Walter Salles, renomado cineasta brasileiro, é conhecido mundialmente por obras como Central do Brasil, Diários de Motocicleta, Abril Despedaçado e Ainda Estou Aqui, este último abordando a ditadura militar no Brasil. Apesar do prestígio no cinema, é sua herança familiar que o coloca como o terceiro diretor mais rico do mundo, com uma fortuna avaliada em US$ 4,5 bilhões (cerca de R$ 30 bilhões). Ele está atrás apenas de George Lucas e Steven Spielberg.
Aos 68 anos, Salles pertence a uma das famílias mais tradicionais do Brasil. Ele é neto de Walther Moreira Salles, fundador do Unibanco, banco que se fundiu ao Itaú em 2008, criando o maior conglomerado financeiro da América Latina. A ligação com o setor bancário é um dos alicerces de sua fortuna.
Outro elemento-chave do patrimônio foi o investimento visionário de seu pai, o embaixador Walther Moreira Salles, no mercado de nióbio em 1965, em Minas Gerais. Após contatos com o Almirante Arthur W. Radford, dos Estados Unidos, o diplomata adquiriu ações em uma empresa que hoje domina 80% do mercado mundial do metal.

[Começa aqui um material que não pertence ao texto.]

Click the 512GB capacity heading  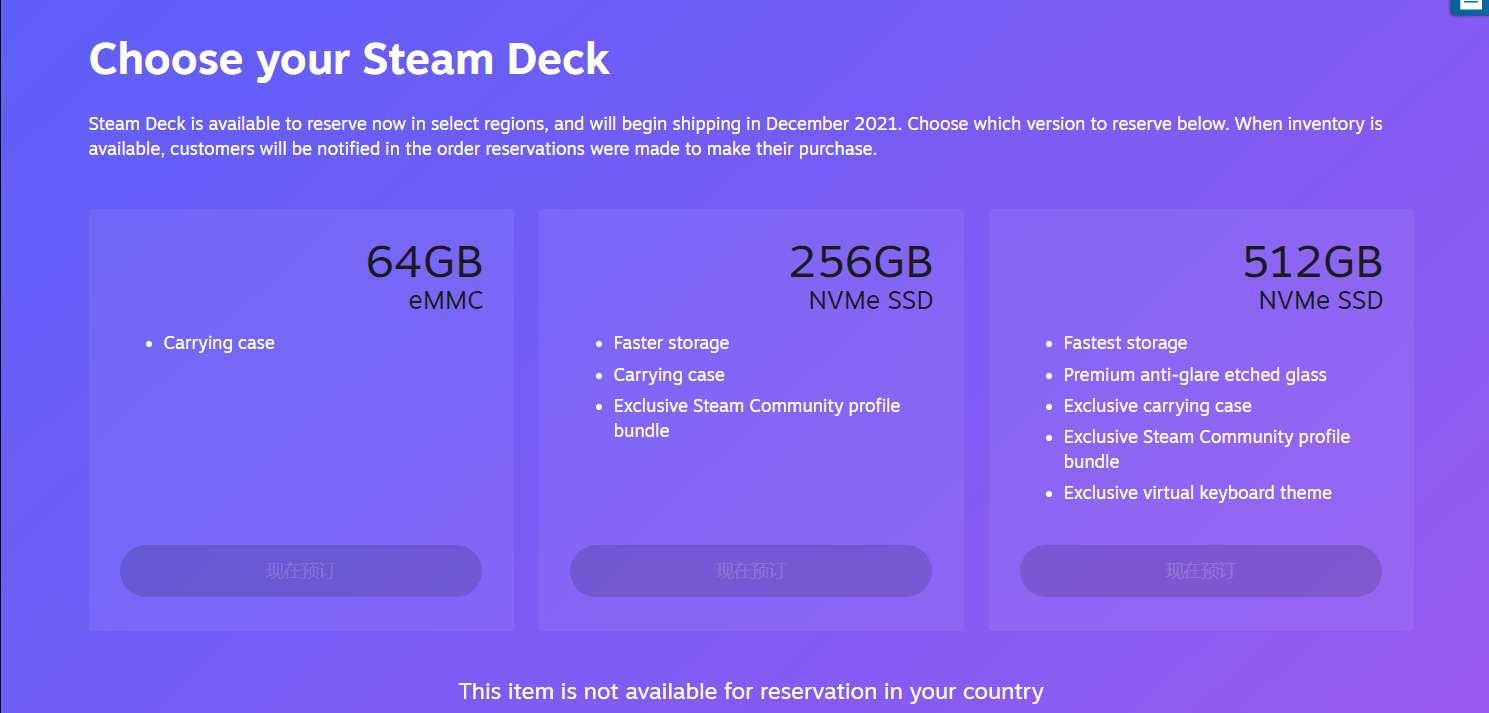pyautogui.click(x=1312, y=263)
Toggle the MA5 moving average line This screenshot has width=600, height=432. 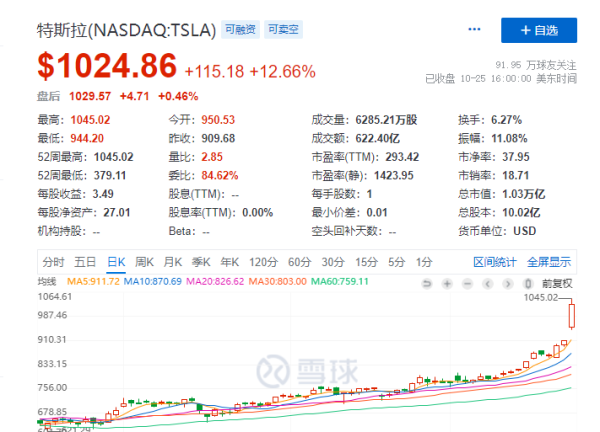coord(92,283)
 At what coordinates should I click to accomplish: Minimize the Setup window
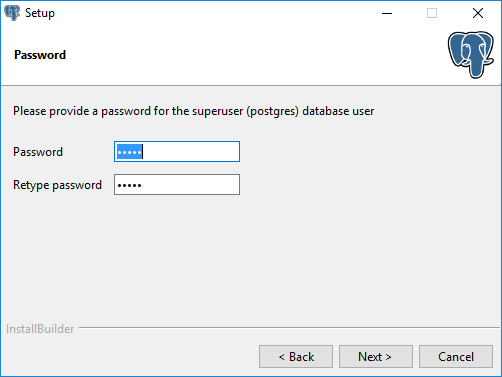click(x=387, y=13)
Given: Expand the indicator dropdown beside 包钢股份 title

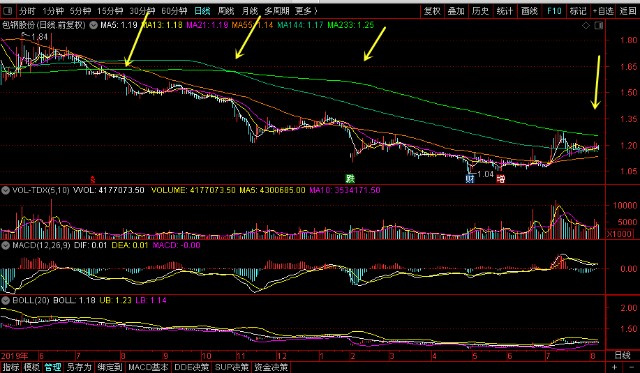Looking at the screenshot, I should pos(93,25).
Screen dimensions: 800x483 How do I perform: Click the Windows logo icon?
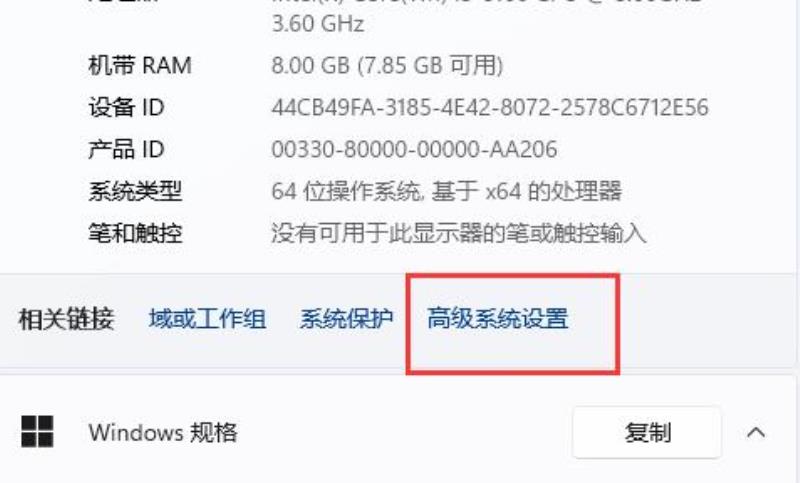coord(37,431)
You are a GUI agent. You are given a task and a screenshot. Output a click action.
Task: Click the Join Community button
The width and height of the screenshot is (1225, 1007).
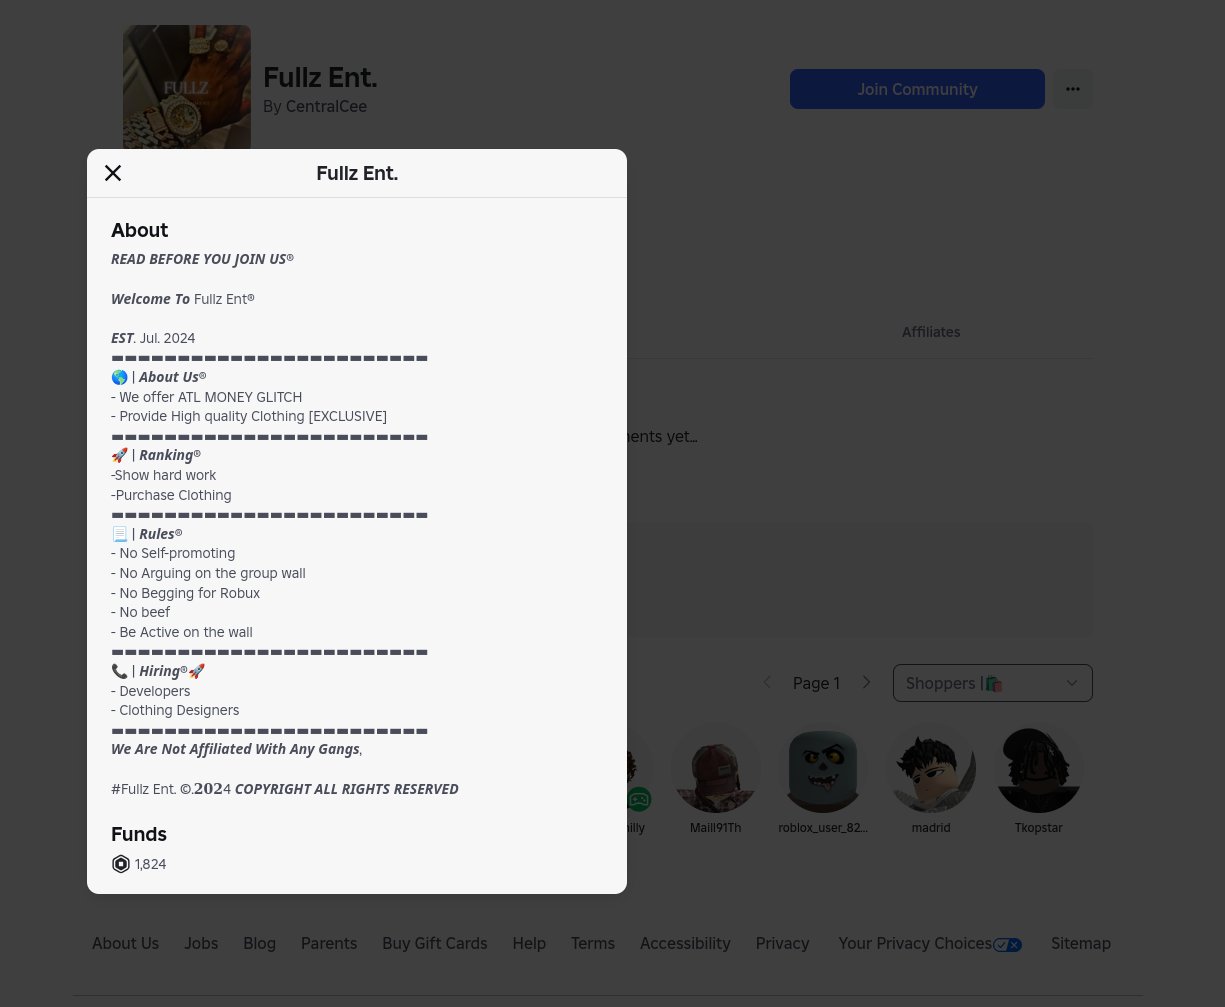917,89
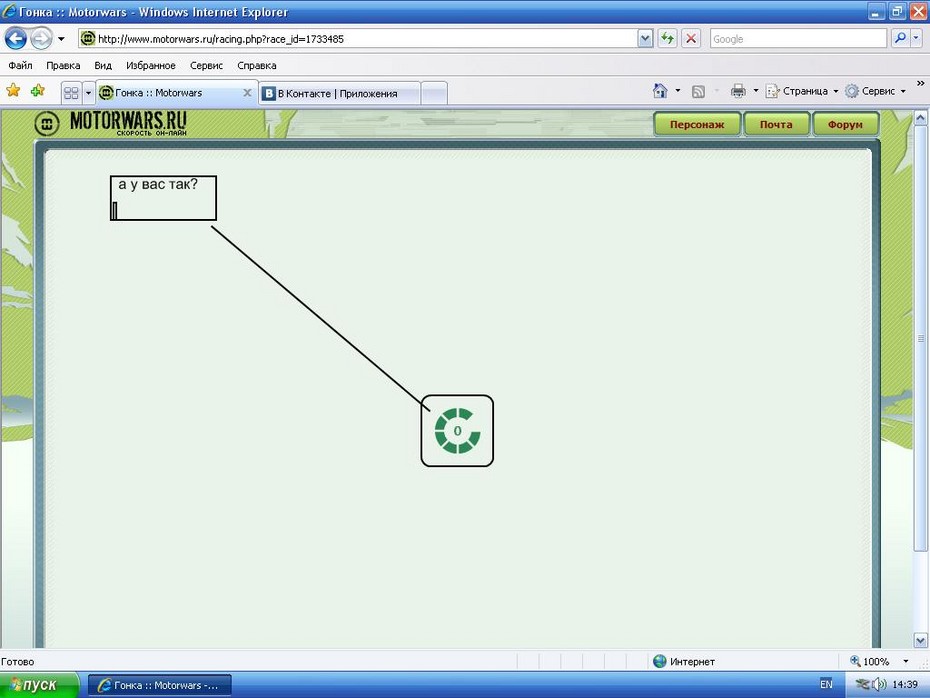
Task: Open the Избранное menu
Action: click(150, 65)
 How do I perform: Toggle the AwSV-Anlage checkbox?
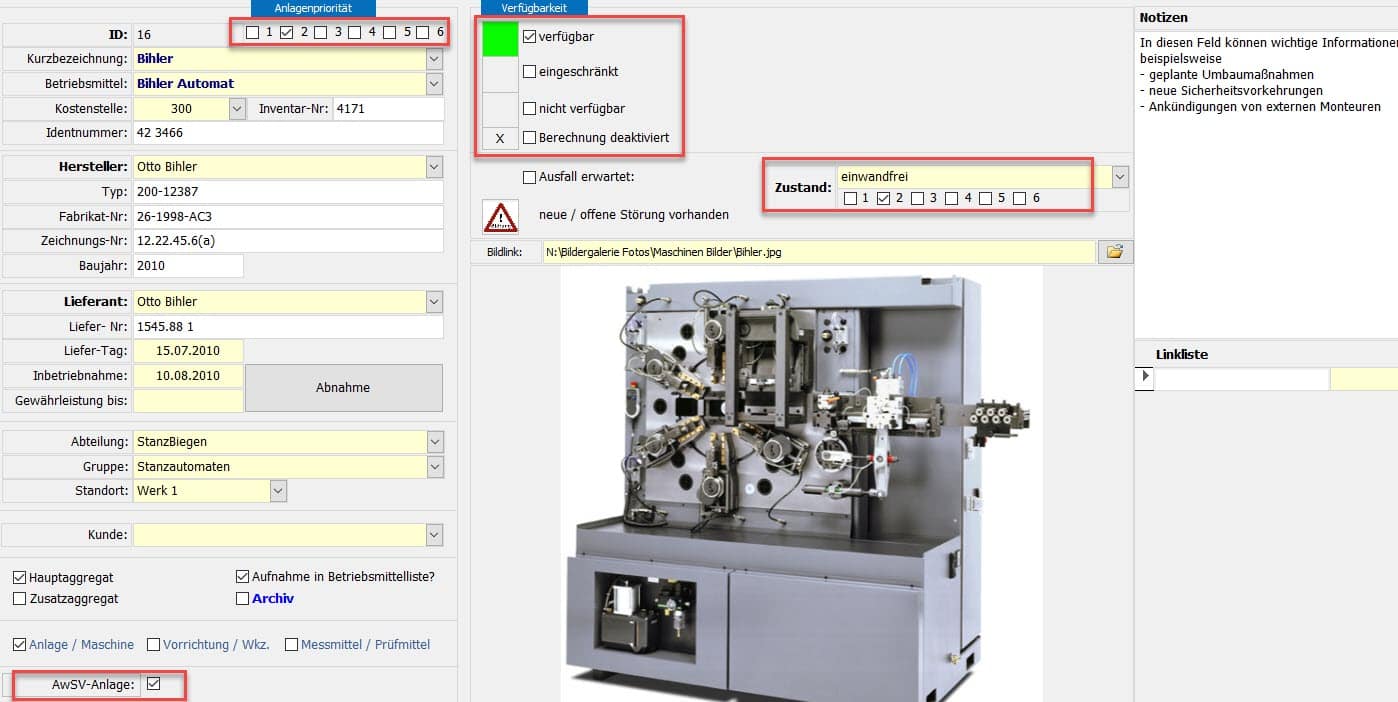pos(153,684)
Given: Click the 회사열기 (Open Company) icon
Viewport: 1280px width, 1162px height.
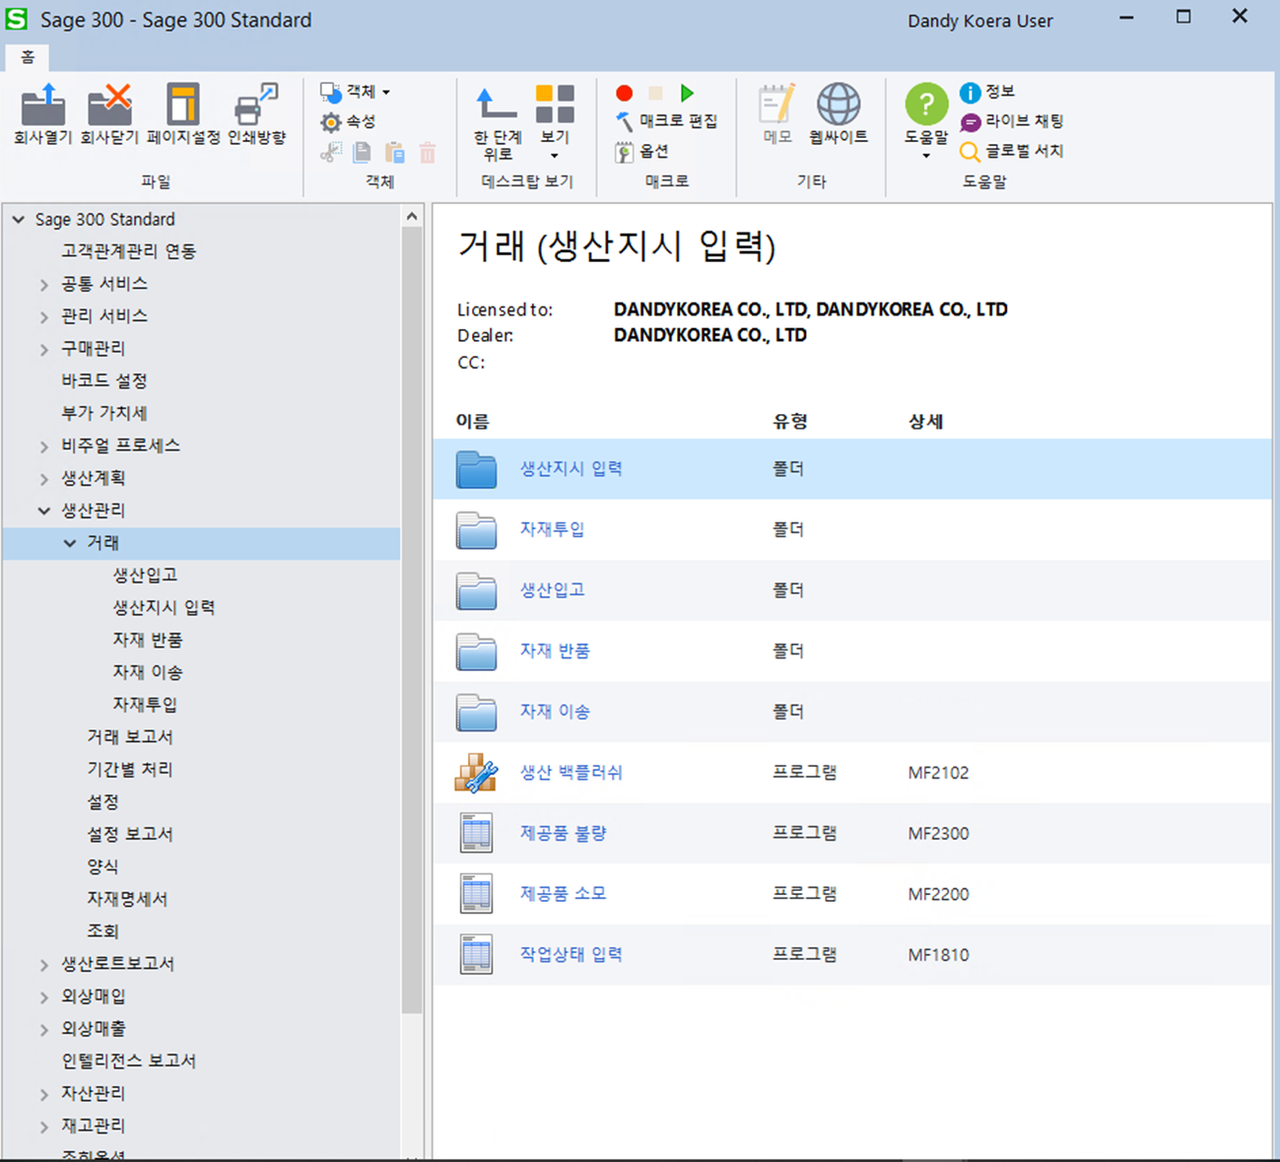Looking at the screenshot, I should click(x=43, y=106).
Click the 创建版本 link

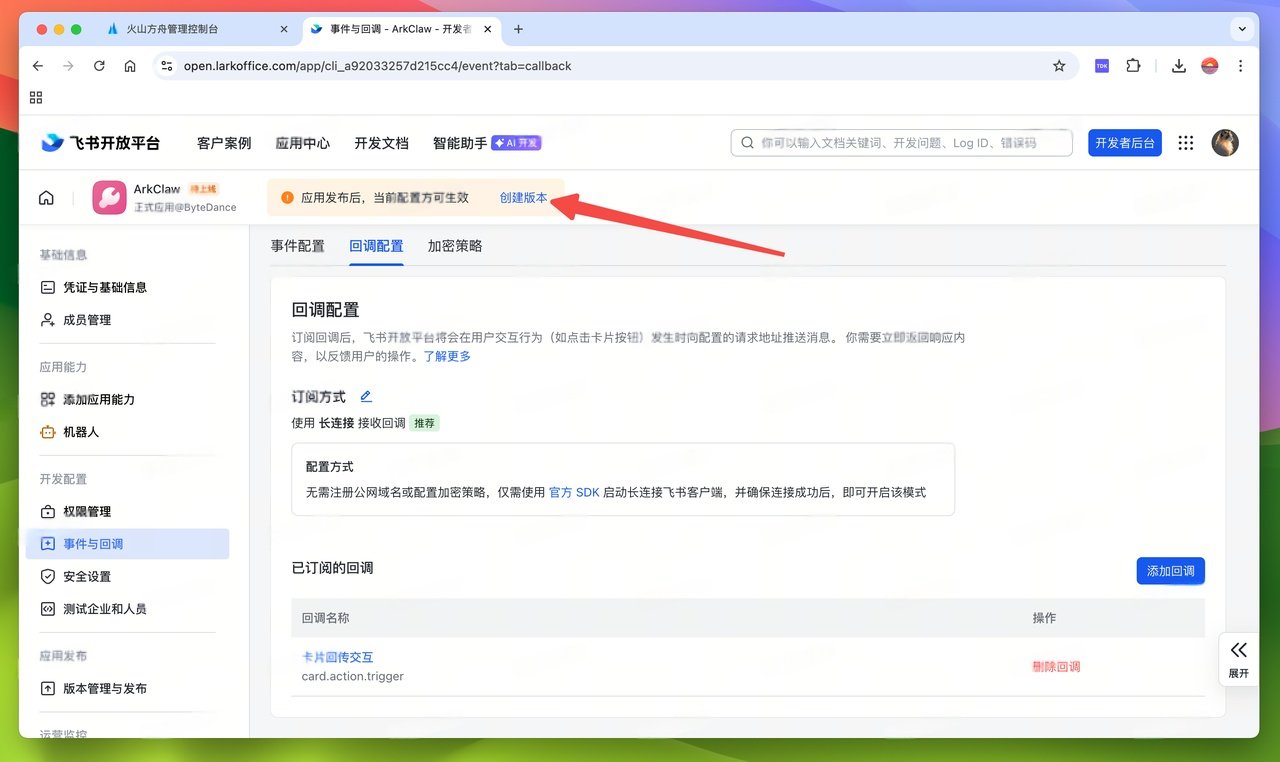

Em 2022, Walter e seus irmãos assumiram o controle total das operações bancárias do grupo, consolidando a riqueza da família. Além disso, o Instituto Moreira Salles, dedicado à arte e cultura, destaca o compromisso da família com o legado cultural do país.
Embora Walter Salles tenha alcançado projeção internacional com filmes aclamados como Central do Brasil, Diários de Motocicleta e Abril Despedaçado, sua trajetória também reflete o impacto de uma herança familiar que moldou o setor financeiro e industrial no Brasil.